O modelo de privatização – por venda de ações na Bolsa de Valores – preocupa o setor energético no que diz respeito à Companhia Hidrelétrica do São Francisco (Chesf). Responsável por décadas sobre a vazão do rio do qual recebe o nome até a criação da Agência Nacional das Águas (ANA), a transferência da expertise da Chesf na operação das usinas e no relacionamento com as comunidades ribeirinhas, trades turísticos e logísticos preocupam especialistas consultados pelo O POVO.
A razão está, inicialmente, nas incertezas sobre como será a modelagem da privatização da Eletrobras – companhia que controla a Chesf, Furnas, Eletrosul e Eletronorte –, aprovada na última segunda-feira, 21, pelo Congresso Nacional. O consultor em energia e professor João Mamede recorda que, “no passado, até se pensou em fazer leilões para privatizar a Chesf, mas se observou que isso traria grande prejuízo porque teria um compartilhamento do Rio por várias empresas”.

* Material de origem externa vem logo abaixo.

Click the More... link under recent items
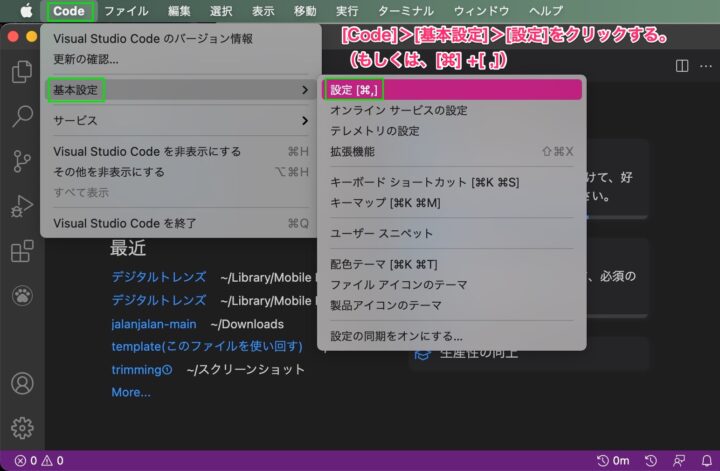Screen dimensions: 720x471 tap(131, 392)
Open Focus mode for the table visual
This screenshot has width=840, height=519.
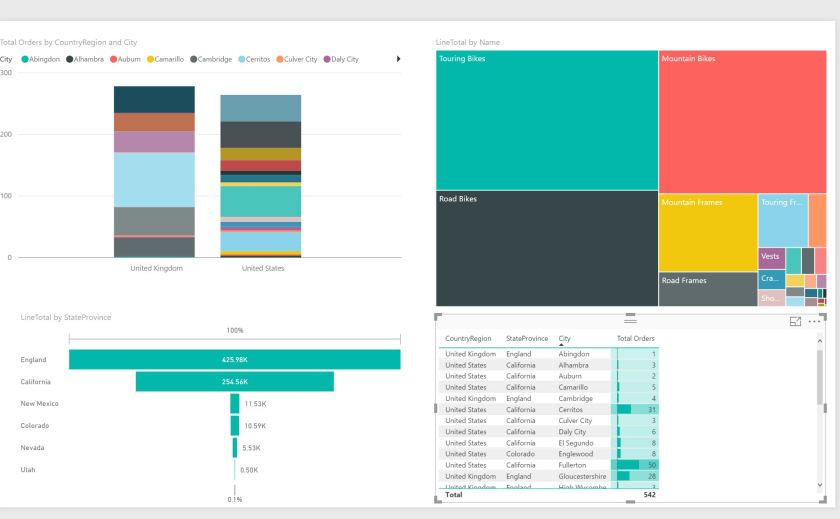796,321

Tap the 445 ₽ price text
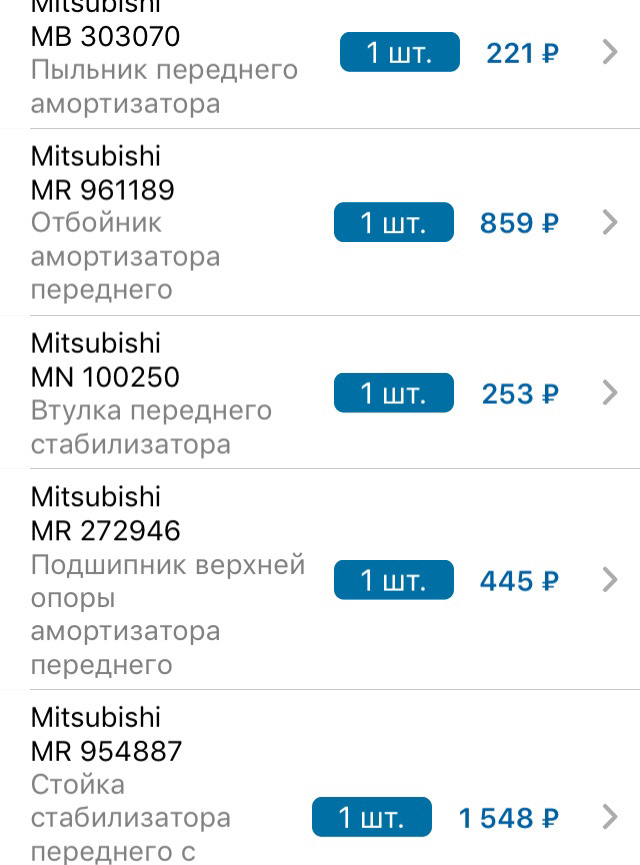pos(518,580)
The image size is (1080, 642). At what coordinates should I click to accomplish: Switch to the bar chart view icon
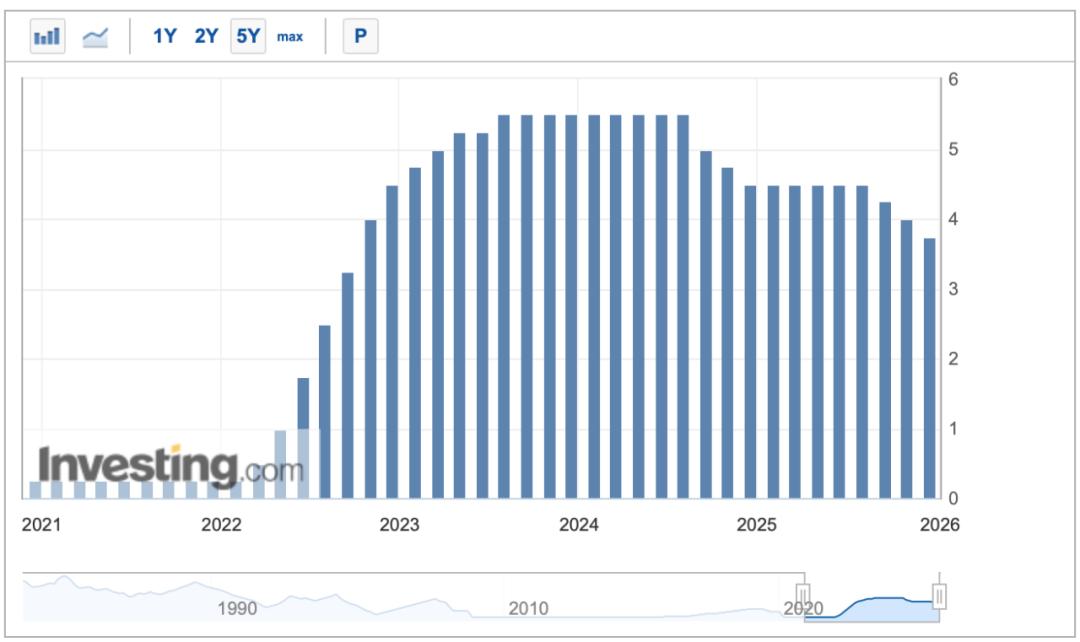47,37
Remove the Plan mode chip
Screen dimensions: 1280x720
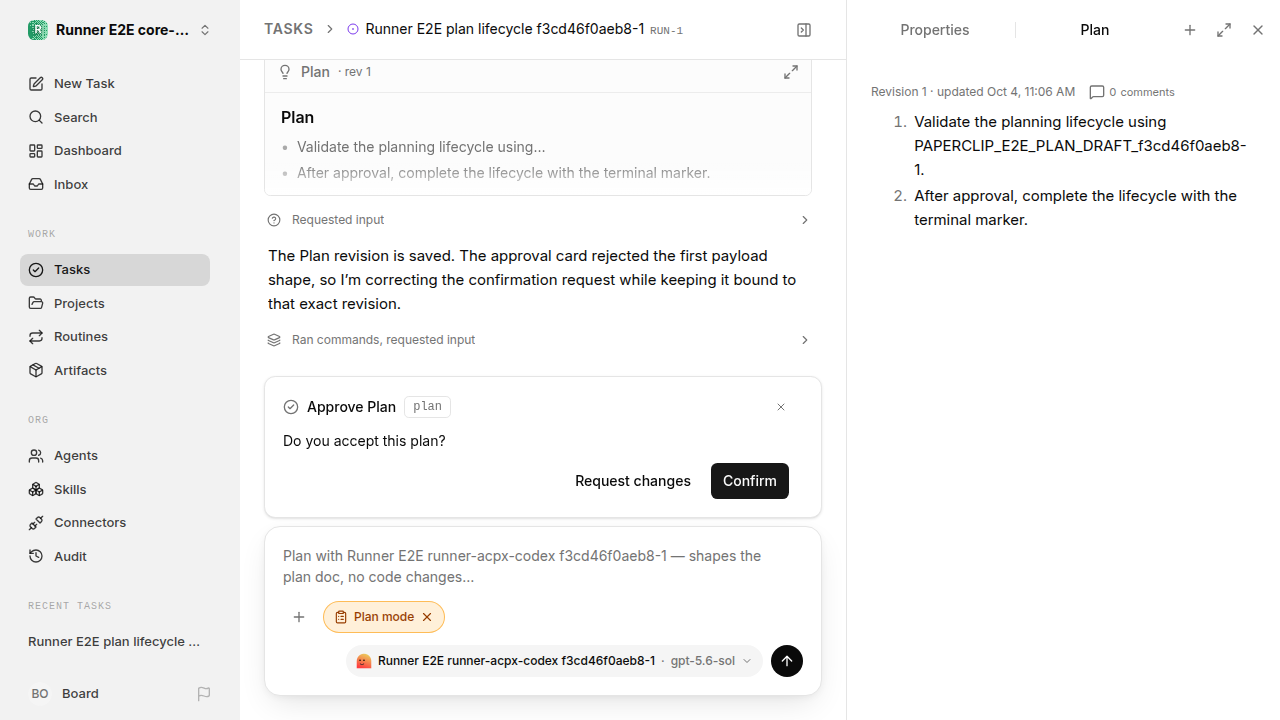click(x=427, y=617)
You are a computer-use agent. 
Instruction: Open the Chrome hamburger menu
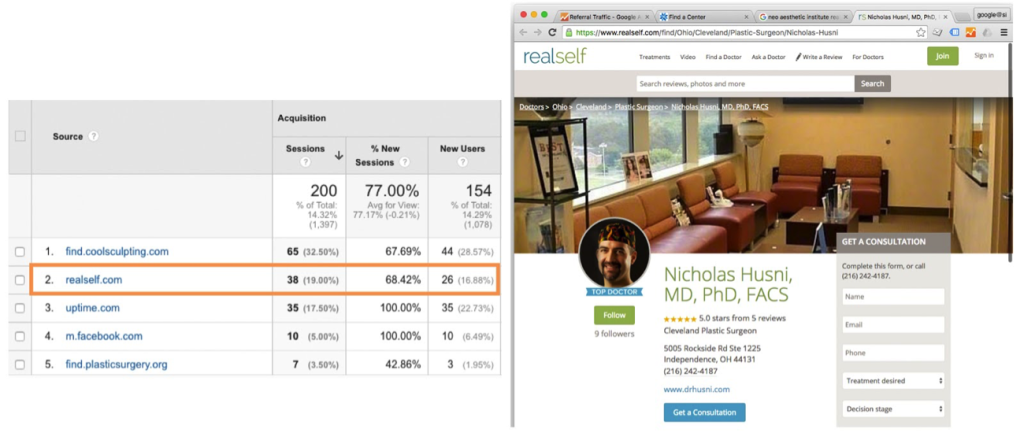pyautogui.click(x=1003, y=32)
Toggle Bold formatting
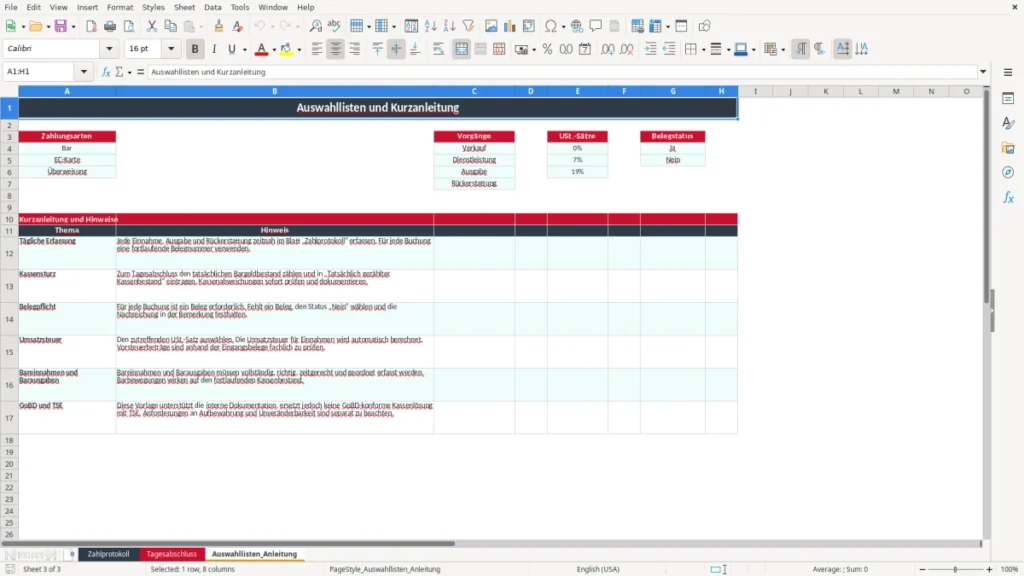The image size is (1024, 576). click(x=195, y=49)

"Existe um aspecto que precisa ser considerado, porque a empresa pública de economia mista, como a Chesf, exerce papeis que são próprios de Estado. Eu participei da privatização da Coelce (Companhia Energética do Ceará, adquirida pela Enel), que tinha atuação semelhante. Mas, antes da privatização, essas funções foram transferidas para órgãos do Estado. É o que espero que seja feito com a Chesf", afirma Jurandir Picanço, presidente da Câmara Setorial de Energias Renováveis do Ceará.
Ele observa que, ao passar a ser uma empresa 100% privada, “a Companhia terá foco total na produtividade e o resultado com certeza vai melhorar”, mas alerta que há atividades desenvolvidas no entorno da geração de energia que precisam de um cuidado para não prejudicar a economia ao longo do Rio São Francisco. “Há navegação para turismo, pra cargas, para abastecimento das cidades e isso é um relacionamento do dia a dia”, aponta.
Os dois rechaçam, no entanto, que a privatização da Eletrobras – e consequentemente da Chesf – possa interferir na vazão das águas destinadas ao projeto da Transposição, que chega até o Ceará. Isso porque esta responsabilidade é da ANA, que também debate o custo a ser pago pelos estados do Nordeste Setentrional pelo recebimento das águas.
Sobre os detalhes da privatização, o secretário especial de Desestatização, Desinvestimento e Mercados da Economia, Diogo Mac Cord, a expectativa é de conclusão da operação até fevereiro de 2022, devido a várias etapas a serem concluídas – nenhuma claramente definida. Após sanção presidencial, é que haverá a definição da modelagem do negócio pelo Conselho Nacional de Política Energética (CNPE) e conclusão de estudos pelo Banco Nacional de Desenvolvimento Econômico e Social (BNDES).
Então, a operação tem que ser homologada pelo Tribunal de Contas da União (TCU) e também passar por aprovação da Comissão de Valores Mobiliários (CVM) e da assembleia de acionistas da própria Eletrobras. Mac Cord acrescentou que, com a privatização, haverá imediatamente injeção de recursos para a "modicidade tarifária" o que, de acordo com o governo, levará à redução de tarifas para o consumidor de energia elétrica.
Especialistas do setor, porém, argumentam o contrário, que o negócio pode gerar um aumento no custo para o consumidor.
Mamede e Picanço concordam sobre o aumento no preço de energia ao consumidor a partir da MP da Eletrobras, mas divergem sobre um dos jabutis cuja existência explica a alta: o aumento de 8 gigawatts em energia térmica. Para o consultor e professor a exigência de instalar mais usinas a gás na matriz brasileira é uma “espécie de seguro que o brasileiro está pagando para não correr o risco de desabastecimento, racionamento ou apagão”.
“As térmicas são uma questão de sobrevivência. Foi colocado térmica a gás, que tem poluente, mas não tanto como diesel. Hoje, se a gente não tivesse térmicas funcionando, estaríamos com déficit de energia e, com certeza absoluta, em 2021, teríamos uma crise energética profunda em plena pandemia”, defende.
Já Picanço classifica a decisão da câmara como “absurdo” e “passos dados para trás” no desenvolvimento do setor no País. "Vai ser energia de reserva e todo consumidor paga taxa de engargos para energia de reserva. Os deputados são tão conscientes do absurdo que criaram dificuldade para que seja vetado. O próprio presidente da câmara reconheceu se o presidente da República vetar um dos jabutis, ele veta toda a MP porque estão atrelados ao objetivo central da medida", lamentou.